I hadn’t wanted to nap; I wanted to write instead. When at last I woke I experienced what I’d felt all those years ago: the softening of boundaries, the sense that I could easily slip through a portal into intense concentration. As if the elves had been cobbling for me. I need to find ways to nap more often.

How do you know when a story is finished?
I’m going to answer the question by asking another: How do I know when a story begins? I tend to write long fiction that needs to shrink. Often that requires deleting many pages of false beginnings and frumpy middles. When I find the true beginning I can work toward the true ending. One encloses the other, in embryonic form. There has to be a sense of movement too, a sense of the tactile. You know how a card shark can shuffle cards and the cards, splayed out, are then snapped back into one stack? That’s how it doesn’t feel, although I’d like it to feel, at the moment when a story is finished.

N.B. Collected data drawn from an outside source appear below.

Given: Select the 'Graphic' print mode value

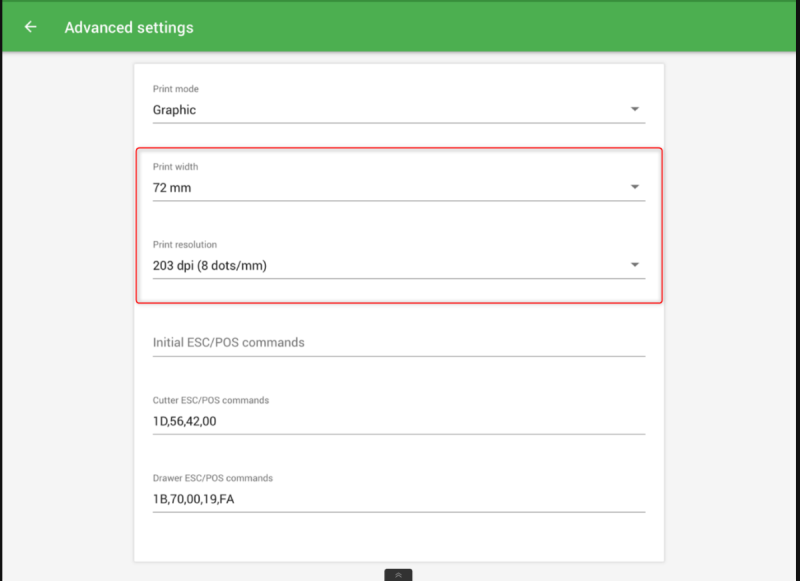Looking at the screenshot, I should click(175, 110).
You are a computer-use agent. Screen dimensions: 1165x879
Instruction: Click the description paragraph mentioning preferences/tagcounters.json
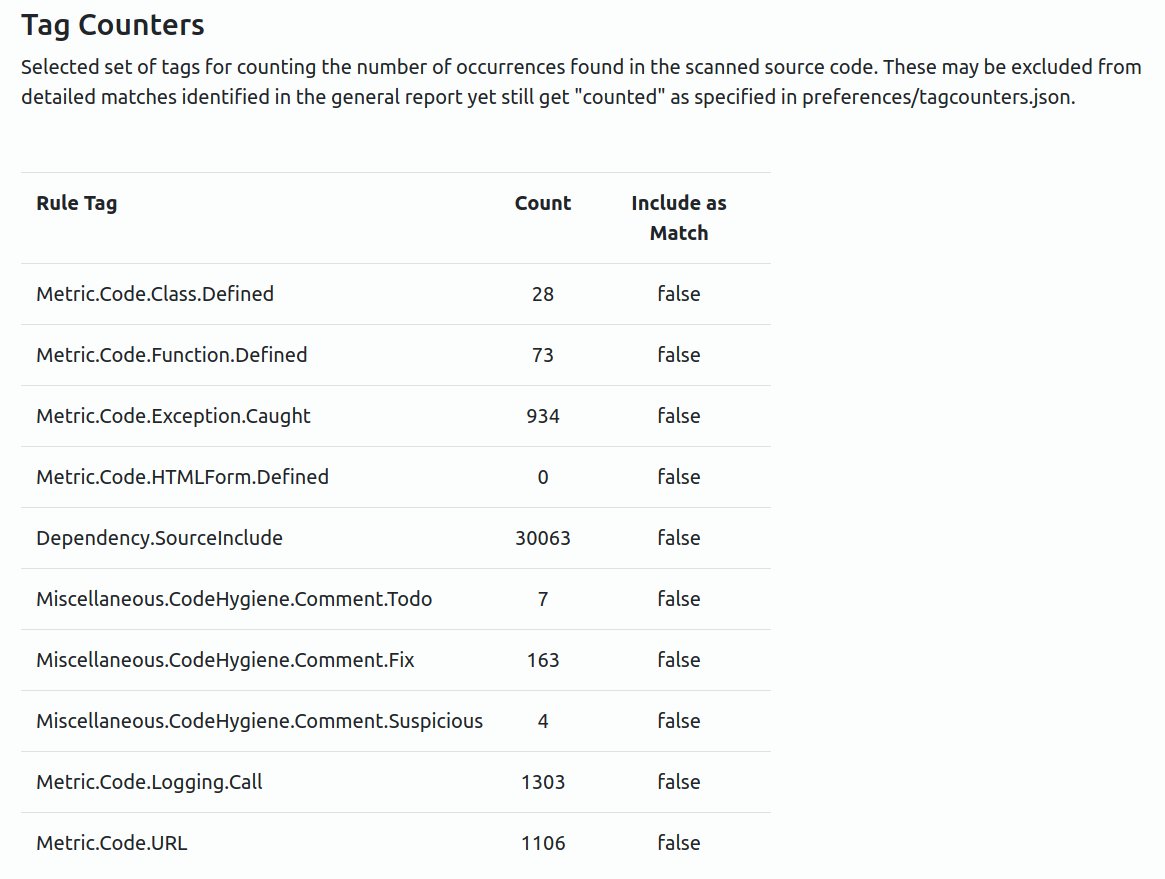pos(581,82)
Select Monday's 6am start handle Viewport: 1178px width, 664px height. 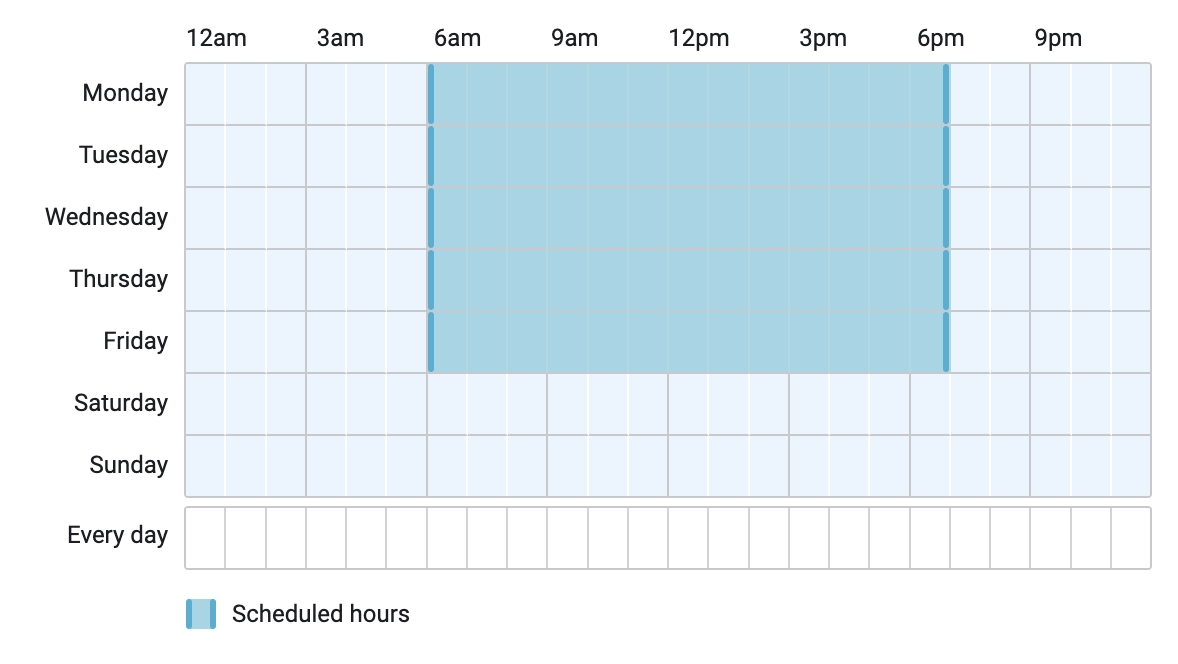pos(430,94)
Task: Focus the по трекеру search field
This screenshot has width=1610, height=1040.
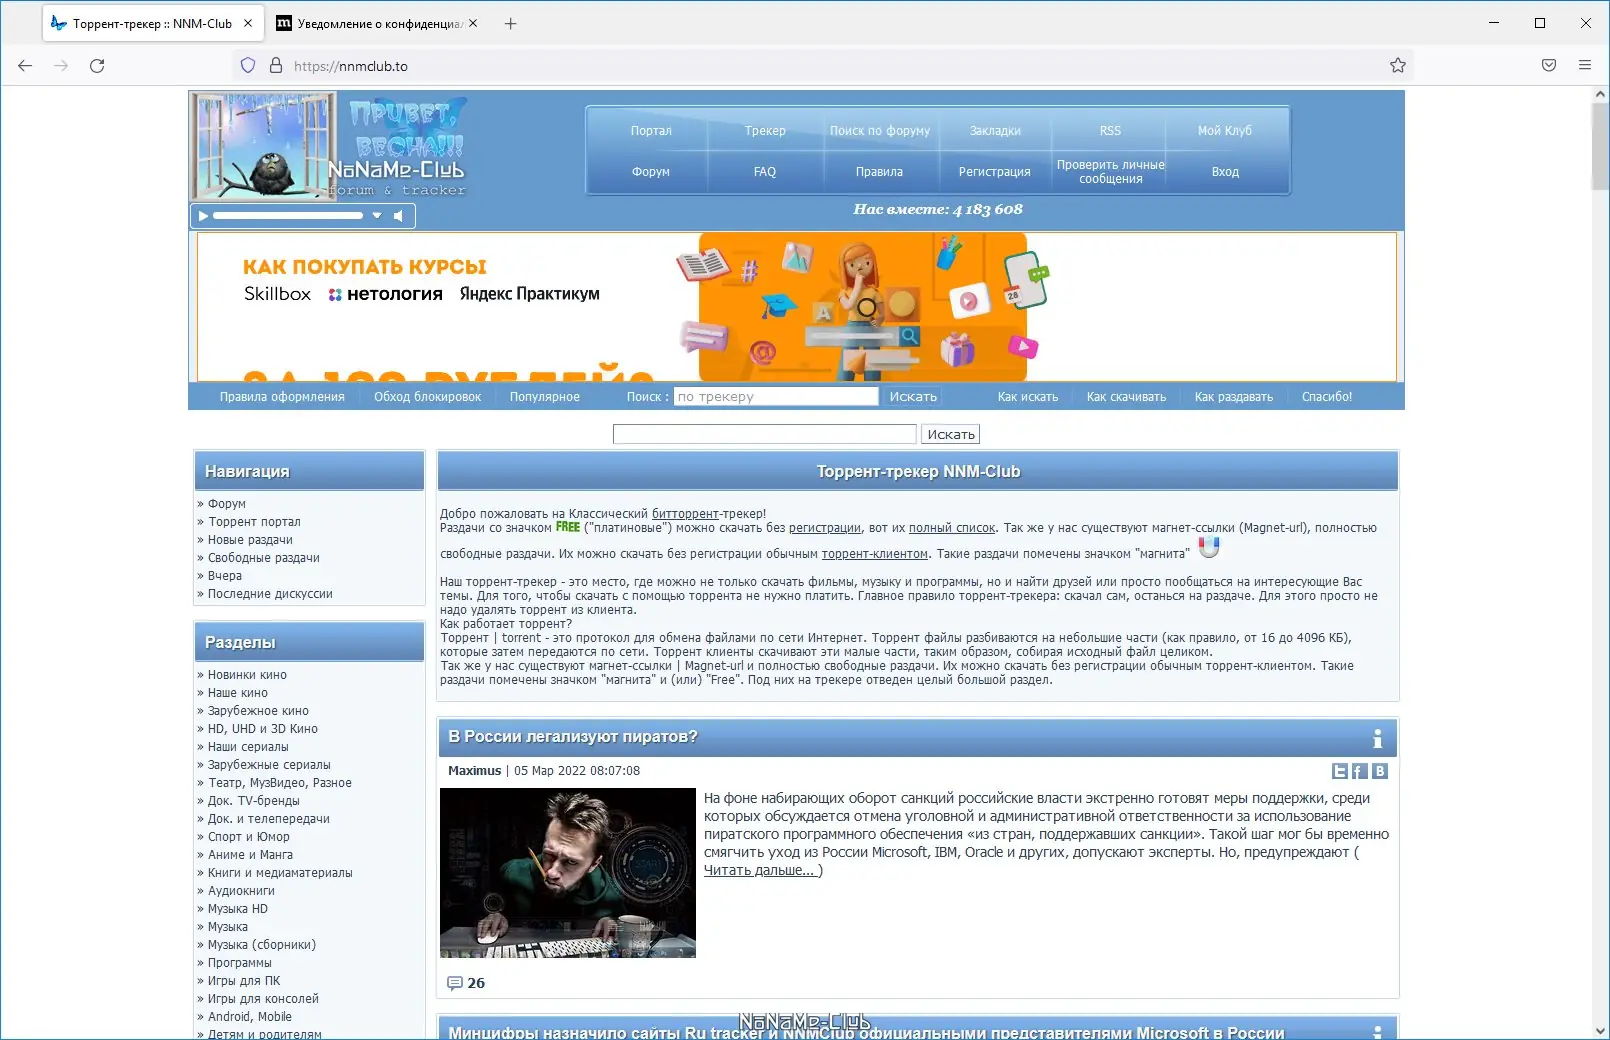Action: pyautogui.click(x=776, y=397)
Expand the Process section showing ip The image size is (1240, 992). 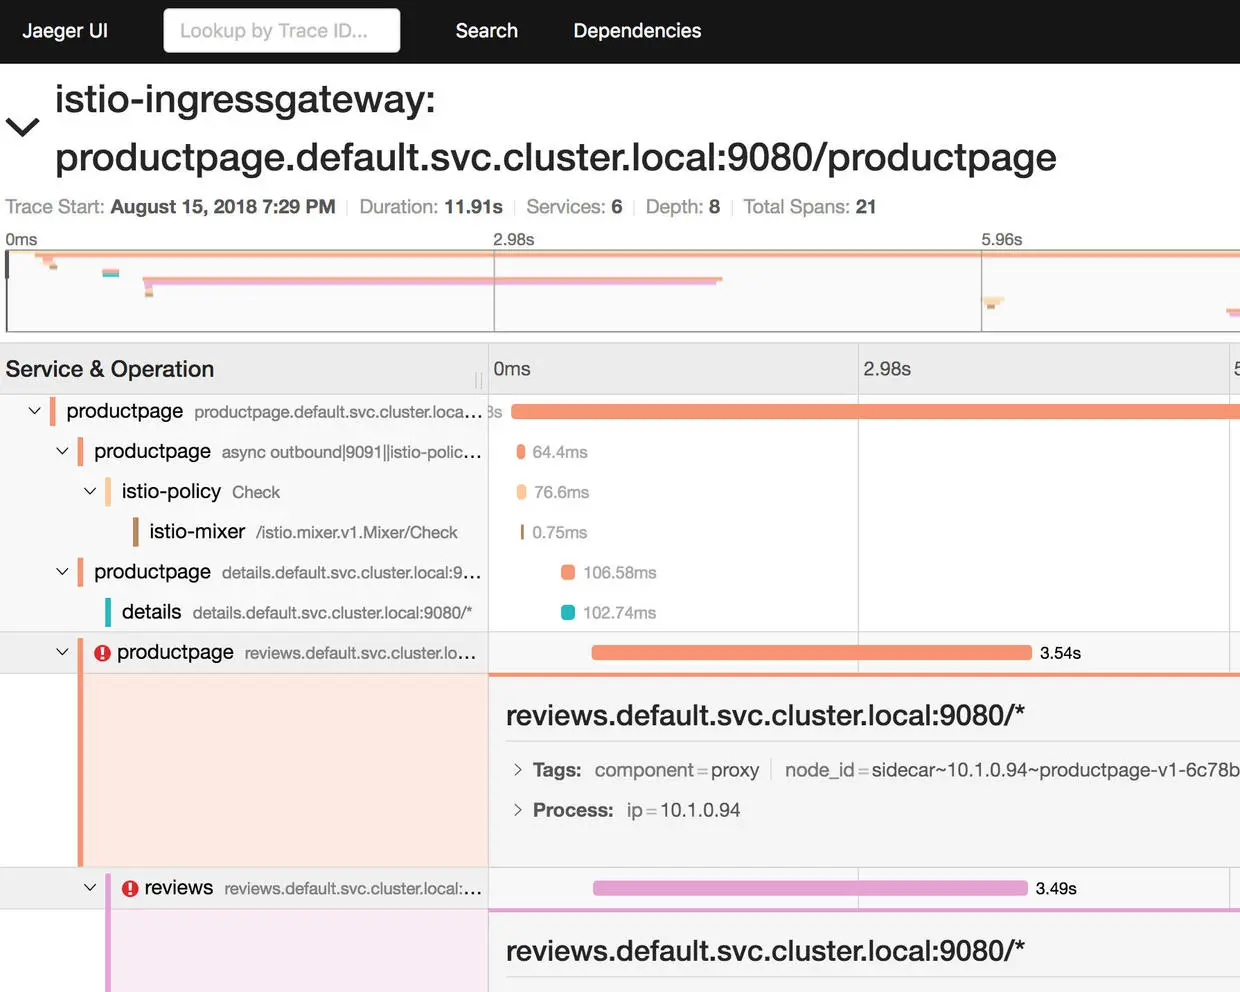[518, 809]
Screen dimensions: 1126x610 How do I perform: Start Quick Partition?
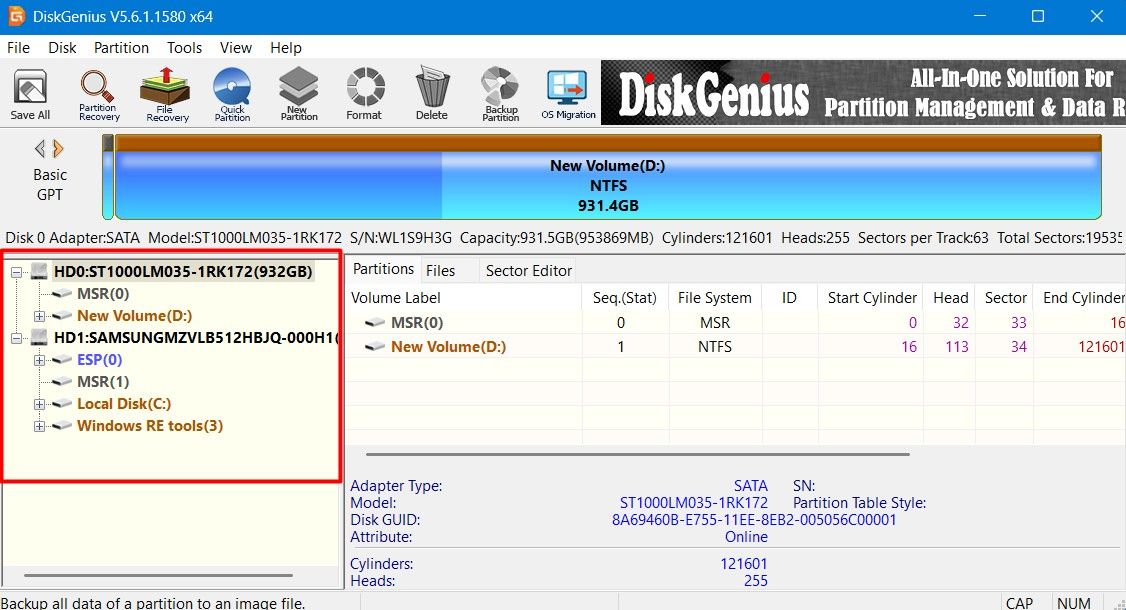pos(231,92)
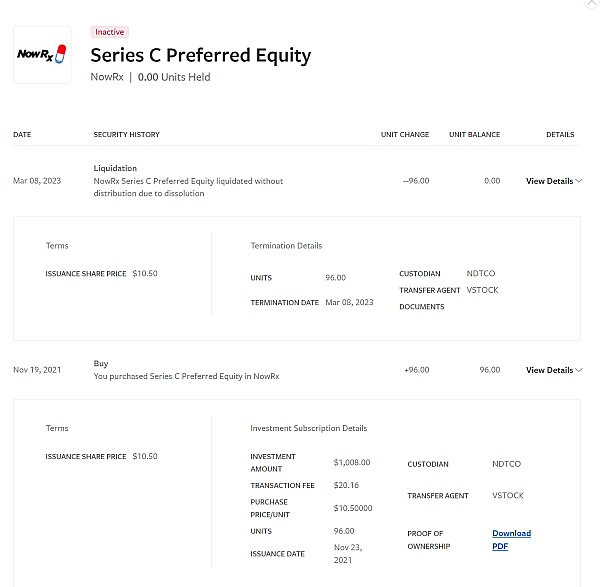
Task: Click the DETAILS column header
Action: click(560, 134)
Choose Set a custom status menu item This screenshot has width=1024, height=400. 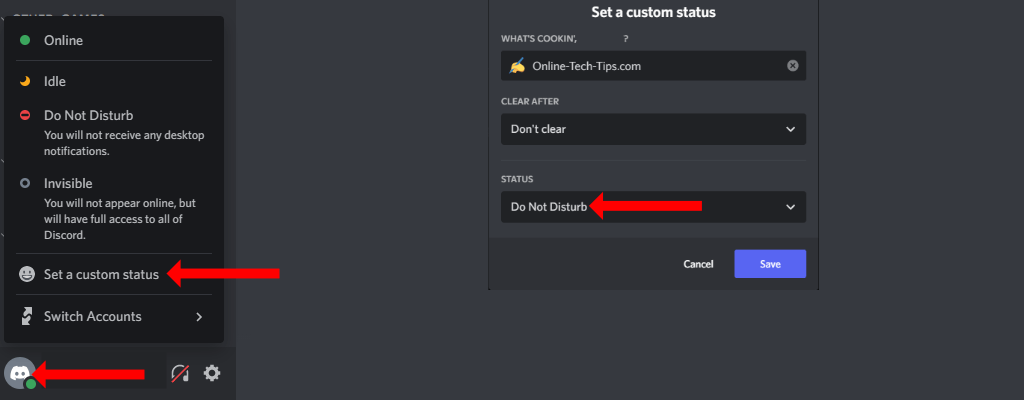[x=101, y=274]
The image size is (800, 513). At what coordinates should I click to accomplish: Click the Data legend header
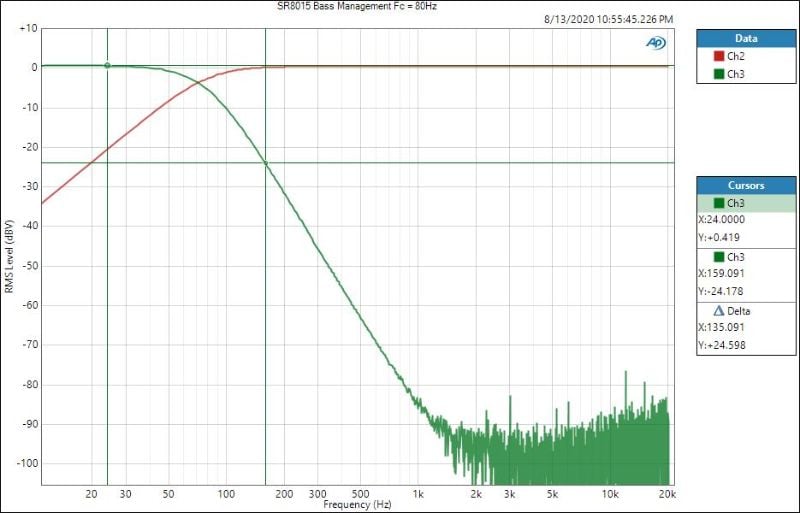point(745,38)
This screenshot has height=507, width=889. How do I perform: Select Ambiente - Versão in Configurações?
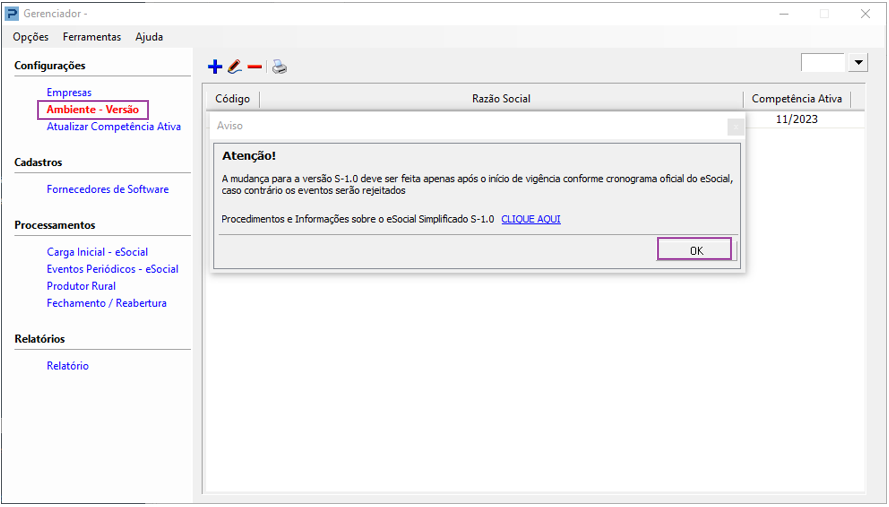tap(93, 109)
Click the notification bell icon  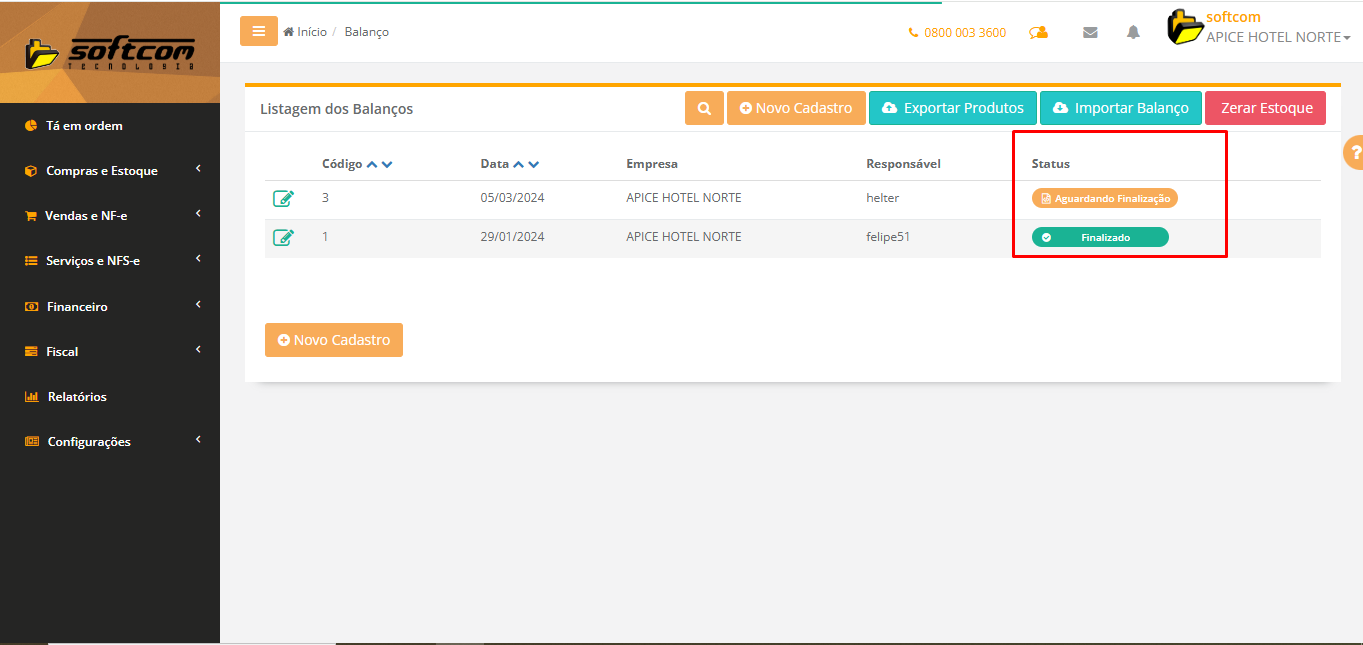point(1133,32)
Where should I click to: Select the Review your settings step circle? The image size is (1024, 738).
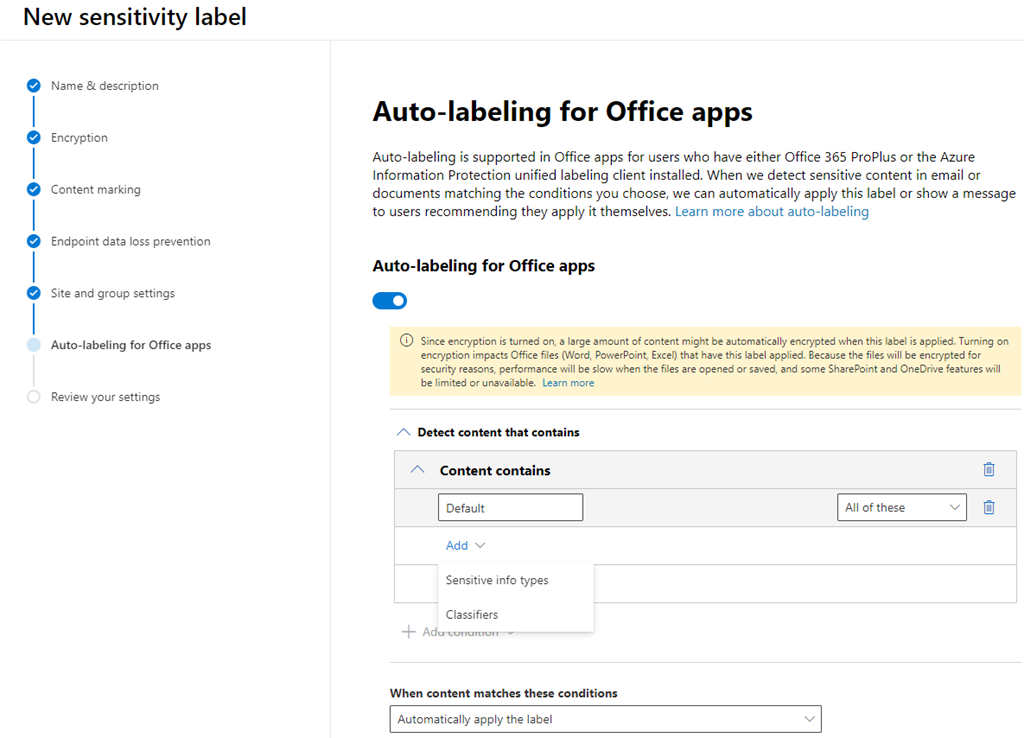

Where do you get your ideas?
Often I’ve heard this question referred to in terms of frustration—sometimes with a clever put down from the writer to the questioner.

Why does the question elicit such derision?

Because stories are not “ideas”? (Yet stories can’t escape ideas, and even slippery stories foster ideas.) Because there is no physical space from which the author retrieves stories? (Yet we speak of scene “building,” and aren’t we often indebted to spatial metaphors?) Or is it because some writers guard jealously their sources of inspiration? Or because the question might suggest that writing is merely a matter of finding a premise and, as such, the question downplays the diligence, discipline, intuition, and luck that writing a story requires?

But, really, the question is a compliment—you have ideas! Writing—it’s like nailing clouds. Where do you get your hammer?

I love the question even if it is largely unanswerable. It humbles us and elevates the craft. Here’s the best I can do: I get my ideas from missed connections, things that turn my stomach (oh rich source: shame, linking us all as social creatures), the chasm between what we’re supposed to feel and what we actually feel, incongruities (especially comic incongruities), the urge to reflect the dignity of those who are ignored or neglected and treated unjustly, the wish to illuminate what might be called the inner life in a way that may have a bearing on a reader’s life. Moments of gratitude and love unearned but desperately needed. And, often, affection for the stories I grew up with and the urge to pay homage to their self-renewing, thorny, perennial mysteries.